How To Cure Live Rock For Your Reef Tank
One of the most important and essential things to put into a new saltwater reef tank is live rock, and it is very important that you learn how to cure live rock before you add it to your tank. Even if you add it in an established tank, it still needs to be cured properly.
Failure to do this can result in ammonia and toxic compounds being released and this can reek havoc on your tanks environment. If you need to find out how much rock you need, check this out.
Why Do I Need To Cure Live Rock Before Adding It To My Saltwater Aquarium?

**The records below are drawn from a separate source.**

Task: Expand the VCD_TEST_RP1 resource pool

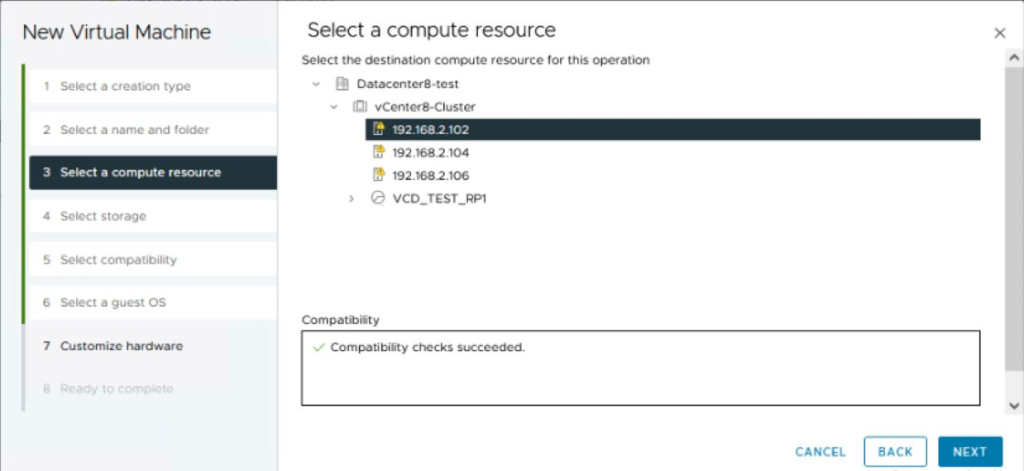Action: pos(351,198)
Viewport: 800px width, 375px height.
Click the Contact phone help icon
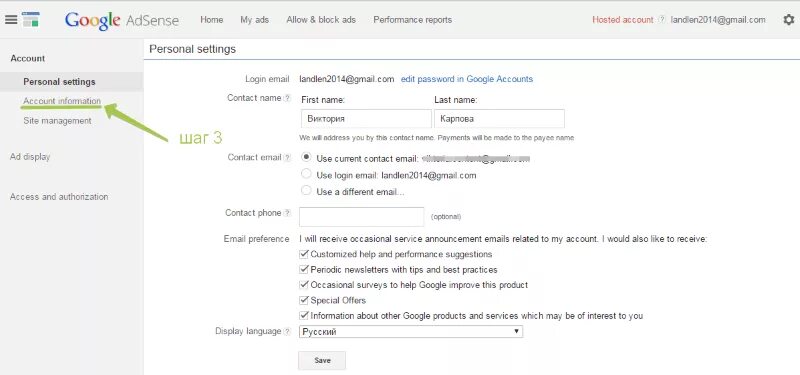coord(287,213)
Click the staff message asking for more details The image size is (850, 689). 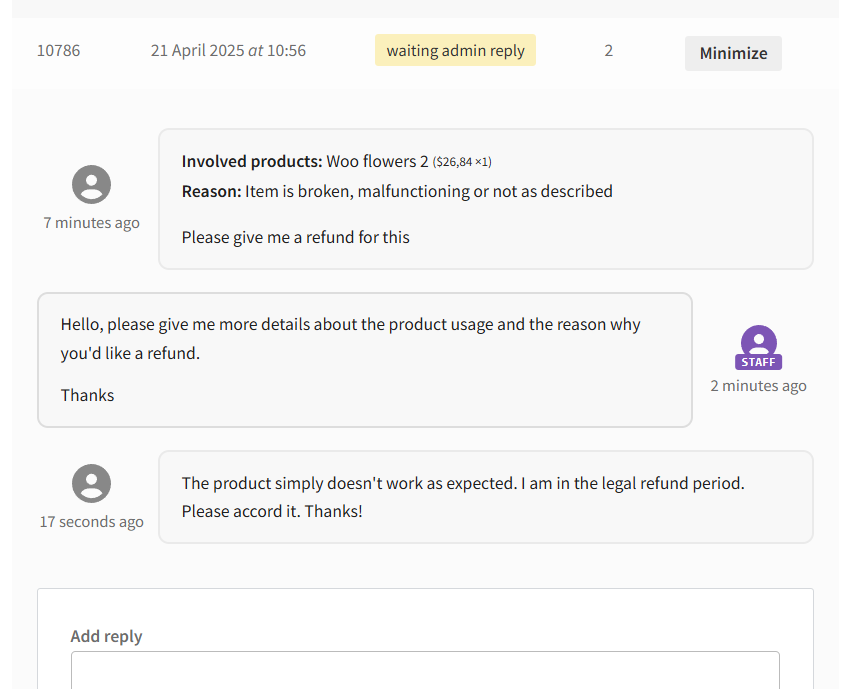350,339
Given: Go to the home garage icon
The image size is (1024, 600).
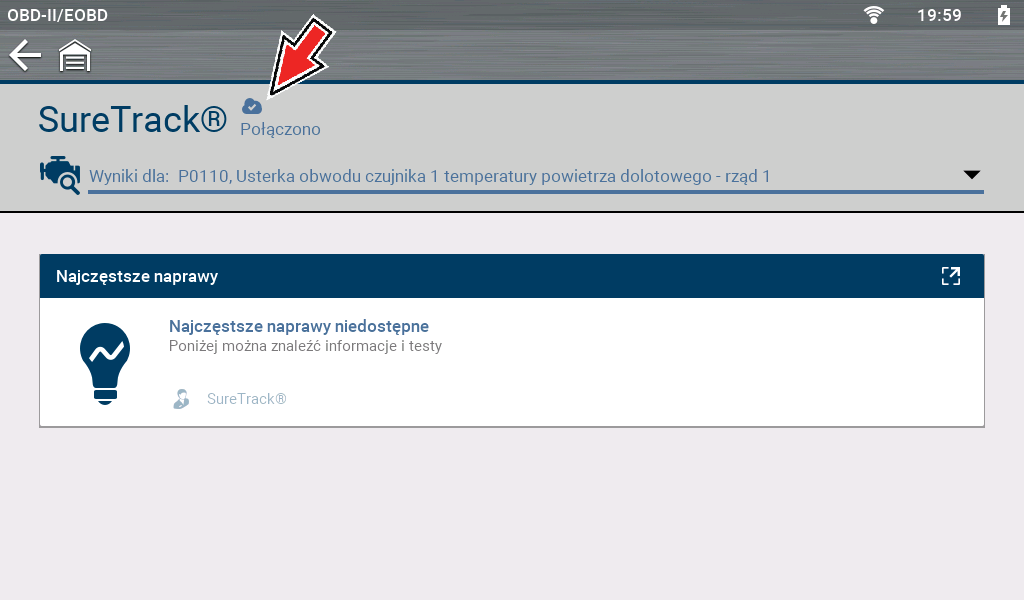Looking at the screenshot, I should coord(75,57).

Dry Live rock that comes from the ocean or another tank at one time had many organisms on it like sponges, etc. Those organisms die and dry up on the rock, and when reintroduced to a wet environment, they can decay. This decay will release nutrients and can cause a spike in ammonia. This is obviously very bad in an established tank and it can cause problems when starting a new tank.
It can cause your water to turn yellow and it can make your aquarium smell awful. It can create ammonia spikes can kill your fish and corals, and an increase in nutrients can introduce algae which is another problem in itself. In addition, your rocks may leak a lot of phosphate in your tank which will cause green hair algae.
Some people choose not to cure rock before putting into a new tank with no fish or corals in it because you are trying to introduce ammonia and nutrients to help the tank cycle. Personally, I have found that curing rock before a new tank is better because I have had less issues with algae, etc., and the tank cycles fine regardless. Is it pertinent to cure rock before adding to a new tank? Not really, but it doesn’t hurt except for time. Although, if you are impatient, this is not the hobby for you.
So now that we know why it is a good idea, we can look at the steps it takes to cure your live rock for your display tank.
What Type of Rock Do I Need To Cure?
Dry Live Rock absolutely needs to be cured for the reasons we mentioned above. For wet live rock that you get from a friends tank or from a local fish store, there are mixed reviews on the necessity to cure it. An example of this is Pukani rock.
The main reason that people purchase wet rock and pay more for it is because it is loaded with beneficial things like coralline algae and bacteria. Curing it in a dark bucket for weeks is going to get rid of some of the beneficial things.
Dry mined rock is one of the most common types of available. It is basically old reef that has been mined. Generally there are no organics on it, so it is not necessary to cure it. However, it is a good idea to soak it for a week with a powerhead on it to loosen all the sand and debris on it.
Artificial rock or man made rock also does not need to be cured. It is a good idea to soak it for awhile since it is manufactured.
Steps To Cure Live Rock For Your Reef Tank
- Get a large plastic bucket or trash can that can be covered. A Rubbermaid brute trash can or any other reef safe tub will work. You could also use an aquarium.
- Add your rocks and add enough saltwater to cover them. It’s best to use RODI water. Make sure you have an appropriate salinity measurement.
- For best results, add a heater and powerhead. Make sure the heater will not be in a place to get crushed or cracked as the rocks will settle and move. Heat to around 78 degrees.
- To reduce total cure time, add Dr. Tim’s One & Only Live Nitrifying Bacteria. Not a necessity, but will speed up the process. Another option is DrTim’s Aquatics Waste-Away Natural Aquarium Cleaner which contains more aggressive bacteria.
- Now that you have everything in your container, add a dark plastic covering or place a lid over it. Do not completely seal it tight.
- Wait 4-12 weeks.
- Monitor you Nitrates and phosphates after 4 weeks once a week and your rock should be ready after your levels stop rising
- As an optional step you can do a complete water change and monitor the nitrate levels over a week, and if they stat the same you are good to go.
- You can remove your rock
It is very important that you cure dry live rock before adding it to your tank. The steps listed above are a general guideline, and if you need to make subtle changes that will work as well.
An example of that would be, if you feel like your water is overly stinky and very yellow after 4-5 weeks, you can do a 50% water change. You can also do this every couple of weeks as well until your cure is done.
If you choose not to use Dr. Tim’s or a product like that, you will likely need to cure for around 10-12 weeks. Also, a good tip for your saltwater mix is that it does not really matter what brand you use, so feel free to use some that has a lower price point. It doesn’t have to be the brand that you are using for your display tank.
Keeping your temperature around 78 degrees helps beneficial bacteria proliferate, so heating your water will also reduce the total time to cure as well.